Categories: Health

The Plague of Justinian 541-542 AD

Although there is plenty of evidence that bubonic plague has been around for as long as mankind, the plague of Justinian is the first properly documented bubonic plague pandemic. The Greek historian Procopius wrote a history of the Byzantine Roman Empire during the reign of Justinian, in which he recounts the devastation wreaked by the plague on Constantinople (later renamed Istanbul), at that time the most important political and cultural center of the Western world and the hub of Christian civilization.

The plague appears to have started in Lower Egypt in AD 540 and gradually spread across the Mediterranean in the ships that transported grain to the center of the Empire. The first few cases appeared in Constantinople in the spring of 542. The disease soon took hold and started to spread like wildfire, raging for four months. People died faster than they could be buried. The Emperor ordered vast pits to be dug to dispose of the rotting corpses; when these overflowed, bodies were stuffed into the towers of the city walls with quicklime poured over them to speed up decomposition, or were loaded onto ships that were pushed out into the Sea of Marmora and set alight. Constantinople came to a standstill, food started to run out and law and order broke down. By the time the plague had run its course nearly half the city’s population was dead.

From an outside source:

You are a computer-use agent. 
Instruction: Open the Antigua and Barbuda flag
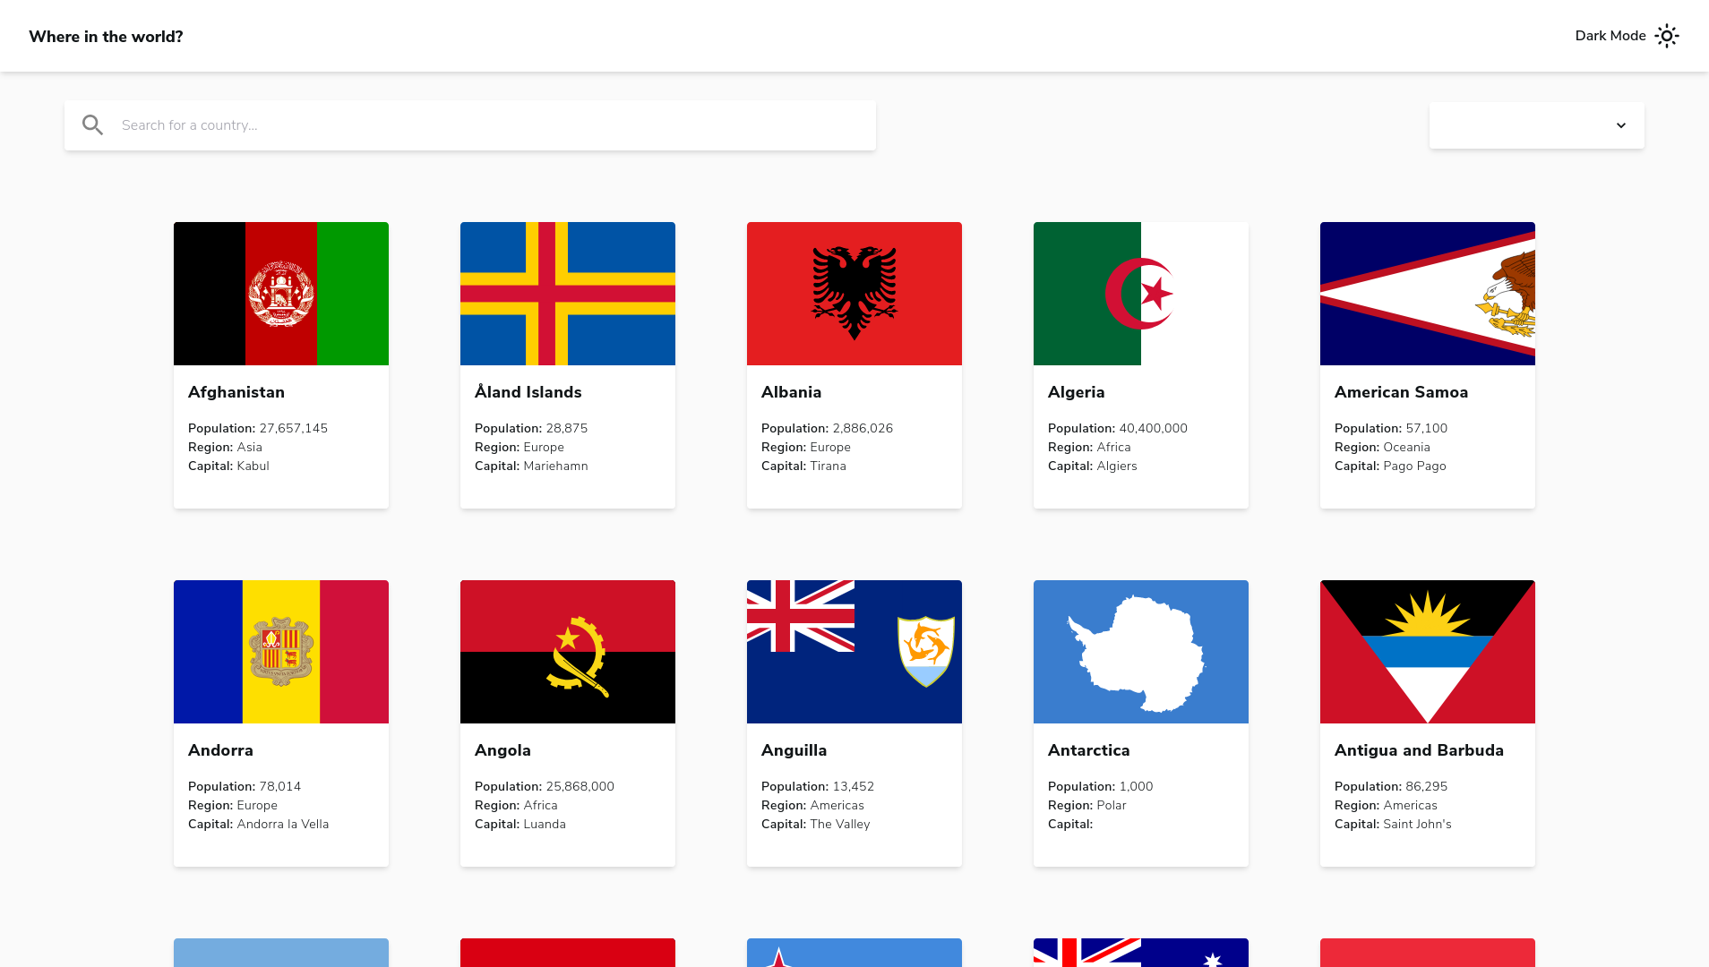(1428, 652)

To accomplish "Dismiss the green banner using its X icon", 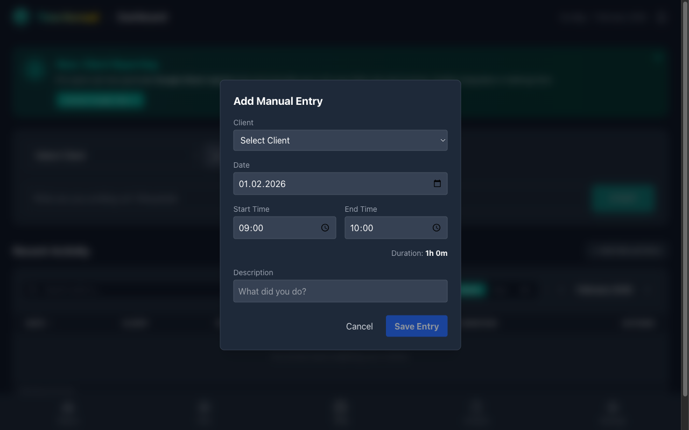I will [x=658, y=58].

The plague spread throughout Western Europe where it became endemic with localized outbreaks occurring for the next two centuries. However, the worst was over by AD 590, by which time about a third of Europe’s population had been wiped out. Not for another 1,000 years, when the Black Death ravaged Europe, would a pandemic on the scale of the plague of Justinian be experienced again.

When was the The Plague of Justinian: AD 541-542

Where was the The Plague of Justinian: Constantinople (Istanbul) in present-day Turkey

What was the The Plague of Justinian death toll: Without any accurate historical record, it is impossible to be certain of the mortality rate: estimates vary between 25 million and 100 million deaths – a vast number. At the height of the plague 10,000 people a day were dying in Constantinople.

You should know: Bubonic plague is a virulent flea-borne bacterial infection that primarily affects rodents. The plague spreads to other mammals, including humans, when infected fleas looking for a new host settle on them. The flea-bite injects the plague bacteria into the victim, causing ‘buboes’, excruciatingly painful swellings that quickly turn gangrenous. Today bubonic plague is easily treatable with antibiotics but there are still about 2,000 deaths a year across the world.